Closely held TriWest has helped manage the military’s health services for the past 16 years. The work has generated more than $20 billion in contracts for the Phoenix-based company since fiscal 2000, according to data compiled by Bloomberg.
“There are options that remain,” Scott Celley, a TriWest spokesman, said in a phone interview. He declined to comment on the company’s next moves, saying TriWest officials have yet to see the details of the decision. Companies may file suit in the U.S. Court of Federal Claims over contract disputes.
“We will be discussing this decision with our company’s owners and the counsel who represent us, and will, in turn, be making a decision on what, if any, action we will take,” David McIntyre Jr., TriWest’s chief executive officer, said in an e-mailed statement.
Without the contract, “it is likely” the company would shut down, McIntyre previously said. TriWest in recent weeks blanketed the Washington area with ads attacking UnitedHealth and saying that “Military families deserve better.”
TriWest was ranked No. 21 on the Bloomberg Government top 200 federal contractor list released last month. It received $3.1 billion in awards during the fiscal year that ended Sept. 30.

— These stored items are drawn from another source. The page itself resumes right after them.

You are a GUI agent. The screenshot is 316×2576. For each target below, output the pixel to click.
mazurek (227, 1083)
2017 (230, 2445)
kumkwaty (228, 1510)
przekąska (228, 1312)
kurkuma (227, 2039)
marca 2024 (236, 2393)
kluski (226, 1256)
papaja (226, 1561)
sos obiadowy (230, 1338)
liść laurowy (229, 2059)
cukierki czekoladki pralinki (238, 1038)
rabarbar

The military’s health program, called Tricare, on March 16 gave UnitedHealth the contract after initially choosing TriWest in 2009. Minnetonka, Minnesota-based UnitedHealth had persuaded the Pentagon to reconsider last year.
UnitedHealth is scheduled to take over the contract in April 1, 2013, managing care for active-duty military, retirees and their families in 21 states, mostly in the West. It would become one of Tricare’s lead contractors for the first time.
The GAO, Congress’s investigative arm, issues decisions that provide guidance to government agencies during contract disputes. It can’t compel agencies to follow its recommendations, though its guidance is rarely ignored.
“There’s an awful lot at stake for TriWest, so they may want to go down fighting and they may win,” said Sheryl Skolnick, an analyst with CRT Capital Group LLC in Stamford, Connecticut. “Until the last possible avenue of protest is exhausted, I have a feeling this contract won’t be finally awarded.”